Where does the string "showing" occur in the records? Copy each line that holds it.
---- Given records
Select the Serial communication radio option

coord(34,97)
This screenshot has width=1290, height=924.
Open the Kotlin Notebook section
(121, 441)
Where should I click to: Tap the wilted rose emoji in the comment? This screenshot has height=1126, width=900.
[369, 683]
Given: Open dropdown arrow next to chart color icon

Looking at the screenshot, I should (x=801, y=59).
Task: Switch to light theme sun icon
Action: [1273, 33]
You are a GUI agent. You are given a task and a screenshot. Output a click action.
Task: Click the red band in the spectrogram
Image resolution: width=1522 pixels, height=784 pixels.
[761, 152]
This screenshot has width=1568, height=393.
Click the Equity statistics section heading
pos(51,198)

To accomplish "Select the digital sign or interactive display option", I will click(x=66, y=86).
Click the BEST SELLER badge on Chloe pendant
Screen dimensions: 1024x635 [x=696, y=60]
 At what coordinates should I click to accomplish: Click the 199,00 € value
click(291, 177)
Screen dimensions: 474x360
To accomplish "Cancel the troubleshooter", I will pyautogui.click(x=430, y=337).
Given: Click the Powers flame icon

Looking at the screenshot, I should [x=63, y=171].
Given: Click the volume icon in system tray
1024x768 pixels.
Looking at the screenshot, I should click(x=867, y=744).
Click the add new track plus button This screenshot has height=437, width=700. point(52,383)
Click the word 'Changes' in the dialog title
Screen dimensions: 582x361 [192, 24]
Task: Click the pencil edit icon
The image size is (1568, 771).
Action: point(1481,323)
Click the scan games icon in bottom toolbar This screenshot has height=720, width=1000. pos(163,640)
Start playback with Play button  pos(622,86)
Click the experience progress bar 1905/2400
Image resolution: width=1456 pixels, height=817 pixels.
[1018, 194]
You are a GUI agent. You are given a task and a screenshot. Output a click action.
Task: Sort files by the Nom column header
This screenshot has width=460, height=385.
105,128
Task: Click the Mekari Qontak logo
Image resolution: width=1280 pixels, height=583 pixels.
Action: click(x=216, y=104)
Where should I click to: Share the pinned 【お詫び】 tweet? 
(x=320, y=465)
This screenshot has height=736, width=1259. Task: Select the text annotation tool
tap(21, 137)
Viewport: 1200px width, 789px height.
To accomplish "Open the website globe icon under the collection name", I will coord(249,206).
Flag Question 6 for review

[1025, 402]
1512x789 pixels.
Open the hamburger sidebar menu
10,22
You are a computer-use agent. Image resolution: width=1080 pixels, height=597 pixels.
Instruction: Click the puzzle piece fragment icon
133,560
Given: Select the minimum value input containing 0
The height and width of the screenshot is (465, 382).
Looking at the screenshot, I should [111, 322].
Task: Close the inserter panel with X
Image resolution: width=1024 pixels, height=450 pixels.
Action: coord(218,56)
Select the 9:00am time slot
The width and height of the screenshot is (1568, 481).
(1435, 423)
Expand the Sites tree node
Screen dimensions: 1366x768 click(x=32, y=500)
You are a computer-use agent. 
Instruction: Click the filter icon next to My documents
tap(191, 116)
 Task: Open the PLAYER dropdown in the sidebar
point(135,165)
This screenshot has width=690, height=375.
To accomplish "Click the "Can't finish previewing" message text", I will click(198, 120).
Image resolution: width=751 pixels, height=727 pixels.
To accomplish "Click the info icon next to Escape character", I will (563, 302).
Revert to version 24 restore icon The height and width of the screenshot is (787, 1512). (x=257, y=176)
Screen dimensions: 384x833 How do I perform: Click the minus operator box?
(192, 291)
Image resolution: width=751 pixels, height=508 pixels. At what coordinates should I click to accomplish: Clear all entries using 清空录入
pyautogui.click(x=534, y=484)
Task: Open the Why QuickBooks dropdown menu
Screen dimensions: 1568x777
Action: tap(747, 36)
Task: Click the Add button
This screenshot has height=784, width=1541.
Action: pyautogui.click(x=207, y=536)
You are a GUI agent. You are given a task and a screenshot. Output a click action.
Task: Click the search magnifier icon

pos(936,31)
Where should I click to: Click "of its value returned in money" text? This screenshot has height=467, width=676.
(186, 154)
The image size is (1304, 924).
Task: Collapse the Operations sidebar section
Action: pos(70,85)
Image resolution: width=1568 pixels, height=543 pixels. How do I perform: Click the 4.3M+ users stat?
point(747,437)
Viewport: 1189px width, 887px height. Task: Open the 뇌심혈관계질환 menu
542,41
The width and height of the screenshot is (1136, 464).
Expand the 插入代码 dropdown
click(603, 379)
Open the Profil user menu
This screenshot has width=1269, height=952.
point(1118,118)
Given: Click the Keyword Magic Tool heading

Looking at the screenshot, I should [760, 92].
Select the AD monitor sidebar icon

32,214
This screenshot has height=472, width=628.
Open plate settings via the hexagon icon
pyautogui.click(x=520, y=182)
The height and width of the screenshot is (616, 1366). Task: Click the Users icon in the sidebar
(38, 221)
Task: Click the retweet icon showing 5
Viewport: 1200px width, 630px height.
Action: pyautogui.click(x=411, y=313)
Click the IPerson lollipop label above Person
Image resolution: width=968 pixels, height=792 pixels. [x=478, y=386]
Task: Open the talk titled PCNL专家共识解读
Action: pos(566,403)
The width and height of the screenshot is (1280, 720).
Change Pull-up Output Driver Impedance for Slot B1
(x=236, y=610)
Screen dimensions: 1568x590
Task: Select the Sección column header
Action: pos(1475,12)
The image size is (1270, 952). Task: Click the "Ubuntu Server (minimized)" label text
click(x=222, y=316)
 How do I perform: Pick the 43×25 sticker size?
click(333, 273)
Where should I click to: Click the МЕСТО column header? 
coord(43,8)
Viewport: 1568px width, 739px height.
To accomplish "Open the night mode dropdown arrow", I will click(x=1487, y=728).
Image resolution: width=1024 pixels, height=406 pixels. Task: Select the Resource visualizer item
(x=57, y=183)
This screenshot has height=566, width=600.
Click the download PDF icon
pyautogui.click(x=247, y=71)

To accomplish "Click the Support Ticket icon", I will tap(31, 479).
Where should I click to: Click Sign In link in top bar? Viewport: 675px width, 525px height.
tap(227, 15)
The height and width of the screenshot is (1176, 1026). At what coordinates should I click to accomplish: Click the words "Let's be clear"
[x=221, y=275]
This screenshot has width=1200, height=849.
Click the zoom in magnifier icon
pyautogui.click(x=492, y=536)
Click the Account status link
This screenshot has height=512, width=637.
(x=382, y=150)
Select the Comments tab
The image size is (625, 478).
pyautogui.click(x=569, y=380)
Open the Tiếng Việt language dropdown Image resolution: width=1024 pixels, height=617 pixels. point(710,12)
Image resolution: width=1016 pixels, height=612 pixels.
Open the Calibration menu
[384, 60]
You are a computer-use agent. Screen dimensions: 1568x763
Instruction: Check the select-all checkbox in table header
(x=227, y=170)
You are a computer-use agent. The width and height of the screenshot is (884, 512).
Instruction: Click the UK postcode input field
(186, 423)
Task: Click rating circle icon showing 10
--------
# Answer below
Task: Click the retweet icon showing 5
Task: Click rating circle icon showing 10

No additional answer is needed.